# What to do:
Repeat each record that follows, keeping it identical.

# Collected data:
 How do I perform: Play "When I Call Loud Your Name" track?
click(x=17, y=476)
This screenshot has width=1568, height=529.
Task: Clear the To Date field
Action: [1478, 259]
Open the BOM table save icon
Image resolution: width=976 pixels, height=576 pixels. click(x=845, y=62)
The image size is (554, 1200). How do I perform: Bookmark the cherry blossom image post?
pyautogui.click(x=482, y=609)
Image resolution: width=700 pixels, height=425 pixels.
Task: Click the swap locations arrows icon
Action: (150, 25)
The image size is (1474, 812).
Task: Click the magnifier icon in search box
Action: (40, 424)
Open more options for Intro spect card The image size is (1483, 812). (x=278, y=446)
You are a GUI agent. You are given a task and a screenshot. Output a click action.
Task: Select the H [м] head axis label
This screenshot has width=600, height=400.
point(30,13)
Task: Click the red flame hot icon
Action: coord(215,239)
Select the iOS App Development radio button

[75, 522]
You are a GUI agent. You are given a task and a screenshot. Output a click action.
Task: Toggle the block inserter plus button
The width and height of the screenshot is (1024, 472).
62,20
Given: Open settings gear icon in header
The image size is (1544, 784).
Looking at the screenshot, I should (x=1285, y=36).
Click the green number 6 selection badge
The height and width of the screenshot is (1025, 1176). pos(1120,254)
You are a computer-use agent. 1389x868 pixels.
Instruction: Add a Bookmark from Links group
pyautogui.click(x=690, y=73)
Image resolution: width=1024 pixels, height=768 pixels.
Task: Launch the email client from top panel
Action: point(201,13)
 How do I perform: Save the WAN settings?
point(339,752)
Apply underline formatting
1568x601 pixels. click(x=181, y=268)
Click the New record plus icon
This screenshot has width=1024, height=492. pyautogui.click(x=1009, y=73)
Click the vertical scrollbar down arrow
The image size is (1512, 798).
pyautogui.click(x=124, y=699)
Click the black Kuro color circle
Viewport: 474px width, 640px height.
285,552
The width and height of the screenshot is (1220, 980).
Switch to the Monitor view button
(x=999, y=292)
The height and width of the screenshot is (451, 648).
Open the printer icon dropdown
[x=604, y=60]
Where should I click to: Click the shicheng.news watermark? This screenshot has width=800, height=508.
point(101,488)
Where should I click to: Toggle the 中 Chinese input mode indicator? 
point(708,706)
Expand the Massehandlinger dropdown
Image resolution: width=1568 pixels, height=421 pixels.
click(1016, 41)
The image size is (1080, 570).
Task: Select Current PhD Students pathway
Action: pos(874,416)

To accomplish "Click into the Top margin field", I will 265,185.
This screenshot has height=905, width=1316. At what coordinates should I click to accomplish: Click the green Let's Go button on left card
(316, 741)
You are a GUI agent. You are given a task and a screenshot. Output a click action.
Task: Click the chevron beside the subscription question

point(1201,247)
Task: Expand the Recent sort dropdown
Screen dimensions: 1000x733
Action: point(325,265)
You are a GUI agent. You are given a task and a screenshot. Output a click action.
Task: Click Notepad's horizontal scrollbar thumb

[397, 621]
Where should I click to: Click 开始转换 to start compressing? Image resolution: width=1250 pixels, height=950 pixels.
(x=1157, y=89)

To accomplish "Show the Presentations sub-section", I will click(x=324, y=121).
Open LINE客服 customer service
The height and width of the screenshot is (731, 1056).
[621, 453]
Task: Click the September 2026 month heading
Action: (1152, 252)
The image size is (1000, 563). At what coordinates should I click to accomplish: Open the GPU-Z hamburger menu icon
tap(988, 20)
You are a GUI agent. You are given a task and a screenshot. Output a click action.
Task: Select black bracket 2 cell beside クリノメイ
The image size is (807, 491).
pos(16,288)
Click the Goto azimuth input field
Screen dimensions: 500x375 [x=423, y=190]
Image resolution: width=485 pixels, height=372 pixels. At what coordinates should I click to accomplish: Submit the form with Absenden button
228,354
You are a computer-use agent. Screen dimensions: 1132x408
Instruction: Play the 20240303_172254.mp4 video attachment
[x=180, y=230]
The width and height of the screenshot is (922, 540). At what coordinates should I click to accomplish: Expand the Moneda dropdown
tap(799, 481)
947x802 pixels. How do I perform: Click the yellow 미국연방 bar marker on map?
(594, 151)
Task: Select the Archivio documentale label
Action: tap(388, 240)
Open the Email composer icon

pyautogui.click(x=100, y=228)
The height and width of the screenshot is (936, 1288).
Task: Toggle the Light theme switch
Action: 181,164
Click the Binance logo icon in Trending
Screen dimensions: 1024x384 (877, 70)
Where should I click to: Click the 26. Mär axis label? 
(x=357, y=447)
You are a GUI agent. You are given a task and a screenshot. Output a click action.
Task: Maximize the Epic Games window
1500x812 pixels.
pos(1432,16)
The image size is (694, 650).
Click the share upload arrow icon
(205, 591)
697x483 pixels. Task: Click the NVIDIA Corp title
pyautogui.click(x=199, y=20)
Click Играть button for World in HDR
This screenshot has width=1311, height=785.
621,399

# Task response:
 How do I perform: Play "When I Call Loud Your Name" track?
click(x=17, y=476)
This screenshot has width=1568, height=529.
Task: Clear the To Date field
Action: [1478, 259]
Open the BOM table save icon
Image resolution: width=976 pixels, height=576 pixels. click(x=845, y=62)
The image size is (554, 1200). How do I perform: Bookmark the cherry blossom image post?
pyautogui.click(x=482, y=609)
Image resolution: width=700 pixels, height=425 pixels.
Task: Click the swap locations arrows icon
Action: (150, 25)
The image size is (1474, 812).
Task: Click the magnifier icon in search box
Action: (40, 424)
Open more options for Intro spect card The image size is (1483, 812). (x=278, y=446)
You are a GUI agent. You are given a task and a screenshot. Output a click action.
Task: Select the H [м] head axis label
This screenshot has width=600, height=400.
point(30,13)
Task: Click the red flame hot icon
Action: coord(215,239)
Select the iOS App Development radio button

[75, 522]
You are a GUI agent. You are given a task and a screenshot. Output a click action.
Task: Toggle the block inserter plus button
The width and height of the screenshot is (1024, 472).
62,20
Given: Open settings gear icon in header
The image size is (1544, 784).
Looking at the screenshot, I should (x=1285, y=36).
Click the green number 6 selection badge
The height and width of the screenshot is (1025, 1176). pos(1120,254)
You are a computer-use agent. 1389x868 pixels.
Instruction: Add a Bookmark from Links group
pyautogui.click(x=690, y=73)
Image resolution: width=1024 pixels, height=768 pixels.
Task: Launch the email client from top panel
Action: point(201,13)
 How do I perform: Save the WAN settings?
point(339,752)
Apply underline formatting
1568x601 pixels. click(x=181, y=268)
Click the New record plus icon
This screenshot has width=1024, height=492. pyautogui.click(x=1009, y=73)
Click the vertical scrollbar down arrow
The image size is (1512, 798).
pyautogui.click(x=124, y=699)
Click the black Kuro color circle
Viewport: 474px width, 640px height.
285,552
The width and height of the screenshot is (1220, 980).
Switch to the Monitor view button
(x=999, y=292)
The height and width of the screenshot is (451, 648).
Open the printer icon dropdown
[x=604, y=60]
Where should I click to: Click the shicheng.news watermark? This screenshot has width=800, height=508.
point(101,488)
Where should I click to: Toggle the 中 Chinese input mode indicator? 
point(708,706)
Expand the Massehandlinger dropdown
Image resolution: width=1568 pixels, height=421 pixels.
click(1016, 41)
The image size is (1080, 570).
Task: Select Current PhD Students pathway
Action: pos(874,416)

To accomplish "Click into the Top margin field", I will 265,185.
This screenshot has height=905, width=1316. At what coordinates should I click to accomplish: Click the green Let's Go button on left card
(316, 741)
You are a GUI agent. You are given a task and a screenshot. Output a click action.
Task: Click the chevron beside the subscription question

point(1201,247)
Task: Expand the Recent sort dropdown
Screen dimensions: 1000x733
Action: point(325,265)
You are a GUI agent. You are given a task and a screenshot. Output a click action.
Task: Click Notepad's horizontal scrollbar thumb

[397, 621]
Where should I click to: Click 开始转换 to start compressing? Image resolution: width=1250 pixels, height=950 pixels.
(x=1157, y=89)

To accomplish "Show the Presentations sub-section", I will click(x=324, y=121).
Open LINE客服 customer service
The height and width of the screenshot is (731, 1056).
[621, 453]
Task: Click the September 2026 month heading
Action: (1152, 252)
The image size is (1000, 563). At what coordinates should I click to accomplish: Open the GPU-Z hamburger menu icon
tap(988, 20)
You are a GUI agent. You are given a task and a screenshot. Output a click action.
Task: Select black bracket 2 cell beside クリノメイ
The image size is (807, 491).
pos(16,288)
Click the Goto azimuth input field
Screen dimensions: 500x375 [x=423, y=190]
Image resolution: width=485 pixels, height=372 pixels. At what coordinates should I click to accomplish: Submit the form with Absenden button
228,354
You are a computer-use agent. Screen dimensions: 1132x408
Instruction: Play the 20240303_172254.mp4 video attachment
[x=180, y=230]
The width and height of the screenshot is (922, 540). At what coordinates should I click to accomplish: Expand the Moneda dropdown
tap(799, 481)
947x802 pixels. How do I perform: Click the yellow 미국연방 bar marker on map?
(594, 151)
Task: Select the Archivio documentale label
Action: tap(388, 240)
Open the Email composer icon

pyautogui.click(x=100, y=228)
The height and width of the screenshot is (936, 1288).
Task: Toggle the Light theme switch
Action: 181,164
Click the Binance logo icon in Trending
Screen dimensions: 1024x384 (877, 70)
Where should I click to: Click the 26. Mär axis label? 
(x=357, y=447)
You are a GUI agent. You are given a task and a screenshot. Output a click action.
Task: Maximize the Epic Games window
1500x812 pixels.
pos(1432,16)
The image size is (694, 650).
Click the share upload arrow icon
(205, 591)
697x483 pixels. Task: Click the NVIDIA Corp title
pyautogui.click(x=199, y=20)
Click Играть button for World in HDR
This screenshot has width=1311, height=785.
621,399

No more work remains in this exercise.